Instructions to follow: Copy out the items word for word, starting at the first one and ending at the line that contains "coordinates (754, 600).".

Given records:
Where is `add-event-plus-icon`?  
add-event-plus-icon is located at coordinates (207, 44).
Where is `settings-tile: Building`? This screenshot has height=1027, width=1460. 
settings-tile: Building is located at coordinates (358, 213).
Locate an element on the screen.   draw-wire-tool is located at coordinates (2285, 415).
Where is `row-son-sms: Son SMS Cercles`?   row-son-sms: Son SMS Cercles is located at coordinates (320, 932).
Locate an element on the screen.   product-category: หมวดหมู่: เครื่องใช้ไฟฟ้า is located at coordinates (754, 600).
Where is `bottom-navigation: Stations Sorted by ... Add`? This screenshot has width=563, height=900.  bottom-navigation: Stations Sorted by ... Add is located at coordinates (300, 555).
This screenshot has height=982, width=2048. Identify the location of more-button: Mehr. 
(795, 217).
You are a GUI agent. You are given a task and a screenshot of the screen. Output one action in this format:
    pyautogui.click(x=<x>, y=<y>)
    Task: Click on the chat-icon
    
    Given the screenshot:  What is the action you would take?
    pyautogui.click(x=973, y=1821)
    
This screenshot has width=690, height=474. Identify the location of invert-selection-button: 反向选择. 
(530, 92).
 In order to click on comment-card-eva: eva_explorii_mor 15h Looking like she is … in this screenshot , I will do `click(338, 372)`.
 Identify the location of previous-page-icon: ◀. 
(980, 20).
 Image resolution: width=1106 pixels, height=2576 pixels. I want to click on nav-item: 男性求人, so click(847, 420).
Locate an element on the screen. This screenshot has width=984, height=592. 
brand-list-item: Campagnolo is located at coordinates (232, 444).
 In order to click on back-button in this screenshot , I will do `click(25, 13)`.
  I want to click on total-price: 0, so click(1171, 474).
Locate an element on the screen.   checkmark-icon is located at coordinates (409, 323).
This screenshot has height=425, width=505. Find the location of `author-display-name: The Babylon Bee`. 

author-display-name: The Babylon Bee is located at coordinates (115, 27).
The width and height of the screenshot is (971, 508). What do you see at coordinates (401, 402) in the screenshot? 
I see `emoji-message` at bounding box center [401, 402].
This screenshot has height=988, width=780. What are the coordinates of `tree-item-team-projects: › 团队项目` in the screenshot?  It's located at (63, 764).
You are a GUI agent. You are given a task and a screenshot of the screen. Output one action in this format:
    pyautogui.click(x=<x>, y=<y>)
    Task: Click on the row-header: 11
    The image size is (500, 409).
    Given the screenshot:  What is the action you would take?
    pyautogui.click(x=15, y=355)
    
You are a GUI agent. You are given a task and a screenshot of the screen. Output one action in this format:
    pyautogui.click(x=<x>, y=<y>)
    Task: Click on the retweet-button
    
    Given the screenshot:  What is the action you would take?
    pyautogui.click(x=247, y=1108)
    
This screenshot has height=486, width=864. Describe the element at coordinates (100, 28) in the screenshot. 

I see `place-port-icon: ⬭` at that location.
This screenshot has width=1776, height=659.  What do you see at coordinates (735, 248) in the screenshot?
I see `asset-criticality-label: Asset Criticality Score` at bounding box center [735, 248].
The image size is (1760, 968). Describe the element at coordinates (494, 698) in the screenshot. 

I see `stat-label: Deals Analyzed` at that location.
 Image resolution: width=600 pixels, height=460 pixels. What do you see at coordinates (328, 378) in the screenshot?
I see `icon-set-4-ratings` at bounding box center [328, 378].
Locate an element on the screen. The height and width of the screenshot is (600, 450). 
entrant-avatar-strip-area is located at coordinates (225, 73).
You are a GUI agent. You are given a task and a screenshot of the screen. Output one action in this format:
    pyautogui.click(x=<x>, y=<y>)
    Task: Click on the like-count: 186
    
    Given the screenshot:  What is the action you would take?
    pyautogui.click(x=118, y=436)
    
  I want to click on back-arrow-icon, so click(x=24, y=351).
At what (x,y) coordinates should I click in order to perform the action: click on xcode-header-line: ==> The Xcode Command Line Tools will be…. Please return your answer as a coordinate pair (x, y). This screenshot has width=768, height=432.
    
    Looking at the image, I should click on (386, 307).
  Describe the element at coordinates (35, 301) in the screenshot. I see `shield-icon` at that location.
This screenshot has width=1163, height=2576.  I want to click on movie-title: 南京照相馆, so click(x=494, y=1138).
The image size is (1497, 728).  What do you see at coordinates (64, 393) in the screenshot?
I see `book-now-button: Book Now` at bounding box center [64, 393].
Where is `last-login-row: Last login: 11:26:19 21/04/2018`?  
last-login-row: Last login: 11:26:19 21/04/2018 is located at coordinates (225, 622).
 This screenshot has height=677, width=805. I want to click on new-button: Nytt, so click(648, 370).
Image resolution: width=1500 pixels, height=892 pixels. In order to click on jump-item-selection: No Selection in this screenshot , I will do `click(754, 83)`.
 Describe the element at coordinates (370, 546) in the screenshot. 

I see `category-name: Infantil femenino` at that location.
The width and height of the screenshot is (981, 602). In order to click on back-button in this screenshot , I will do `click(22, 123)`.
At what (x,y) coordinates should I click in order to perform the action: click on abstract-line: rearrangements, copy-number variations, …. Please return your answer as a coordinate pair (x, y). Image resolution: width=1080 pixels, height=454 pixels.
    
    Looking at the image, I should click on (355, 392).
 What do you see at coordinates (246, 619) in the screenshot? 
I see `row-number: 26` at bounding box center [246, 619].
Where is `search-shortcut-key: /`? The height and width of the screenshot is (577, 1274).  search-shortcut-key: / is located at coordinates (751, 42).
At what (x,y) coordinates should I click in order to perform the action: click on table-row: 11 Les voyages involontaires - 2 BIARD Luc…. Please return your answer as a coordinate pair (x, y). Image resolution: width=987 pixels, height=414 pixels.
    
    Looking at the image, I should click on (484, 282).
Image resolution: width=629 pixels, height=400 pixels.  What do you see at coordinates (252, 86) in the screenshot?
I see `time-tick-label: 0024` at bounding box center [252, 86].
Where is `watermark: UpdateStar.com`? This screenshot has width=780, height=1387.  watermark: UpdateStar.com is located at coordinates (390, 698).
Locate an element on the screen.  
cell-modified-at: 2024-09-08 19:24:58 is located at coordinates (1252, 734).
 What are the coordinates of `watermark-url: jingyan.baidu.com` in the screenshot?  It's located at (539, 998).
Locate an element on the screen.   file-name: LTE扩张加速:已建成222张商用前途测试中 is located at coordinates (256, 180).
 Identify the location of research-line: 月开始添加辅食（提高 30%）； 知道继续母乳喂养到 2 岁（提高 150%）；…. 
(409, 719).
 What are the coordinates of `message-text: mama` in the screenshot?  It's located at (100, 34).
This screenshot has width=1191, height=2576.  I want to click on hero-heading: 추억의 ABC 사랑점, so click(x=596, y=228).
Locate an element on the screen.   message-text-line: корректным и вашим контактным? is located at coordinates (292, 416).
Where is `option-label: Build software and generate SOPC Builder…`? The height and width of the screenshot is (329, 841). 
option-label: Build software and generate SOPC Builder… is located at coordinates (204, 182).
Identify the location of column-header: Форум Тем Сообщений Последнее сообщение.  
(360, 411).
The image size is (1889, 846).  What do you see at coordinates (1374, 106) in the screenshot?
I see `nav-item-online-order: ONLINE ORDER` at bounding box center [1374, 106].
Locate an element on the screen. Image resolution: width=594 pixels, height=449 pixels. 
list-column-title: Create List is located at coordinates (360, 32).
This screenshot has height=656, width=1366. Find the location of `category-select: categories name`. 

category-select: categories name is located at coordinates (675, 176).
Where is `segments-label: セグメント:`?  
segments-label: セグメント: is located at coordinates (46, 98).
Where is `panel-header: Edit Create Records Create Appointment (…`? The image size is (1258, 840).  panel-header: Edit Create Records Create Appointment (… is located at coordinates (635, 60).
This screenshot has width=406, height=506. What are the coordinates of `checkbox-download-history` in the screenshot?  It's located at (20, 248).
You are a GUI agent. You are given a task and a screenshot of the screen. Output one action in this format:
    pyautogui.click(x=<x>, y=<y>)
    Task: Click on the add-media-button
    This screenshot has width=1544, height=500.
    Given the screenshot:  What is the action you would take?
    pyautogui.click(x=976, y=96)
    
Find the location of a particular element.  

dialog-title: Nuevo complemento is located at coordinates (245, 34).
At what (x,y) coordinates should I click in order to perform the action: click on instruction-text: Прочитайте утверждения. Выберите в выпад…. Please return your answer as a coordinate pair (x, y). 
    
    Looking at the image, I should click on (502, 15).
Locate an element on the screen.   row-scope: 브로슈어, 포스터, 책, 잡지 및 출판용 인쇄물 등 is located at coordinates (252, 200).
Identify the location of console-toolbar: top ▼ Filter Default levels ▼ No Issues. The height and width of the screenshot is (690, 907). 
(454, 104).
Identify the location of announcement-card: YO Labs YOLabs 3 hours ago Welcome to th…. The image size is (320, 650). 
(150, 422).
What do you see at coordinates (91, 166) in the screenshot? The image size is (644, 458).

Answer to this problem:
Where is `add-event-plus-icon`?  
add-event-plus-icon is located at coordinates (207, 44).
Where is `settings-tile: Building`? This screenshot has height=1027, width=1460. 
settings-tile: Building is located at coordinates (358, 213).
Locate an element on the screen.   draw-wire-tool is located at coordinates (2285, 415).
Where is `row-son-sms: Son SMS Cercles`?   row-son-sms: Son SMS Cercles is located at coordinates (320, 932).
Locate an element on the screen.   product-category: หมวดหมู่: เครื่องใช้ไฟฟ้า is located at coordinates (754, 600).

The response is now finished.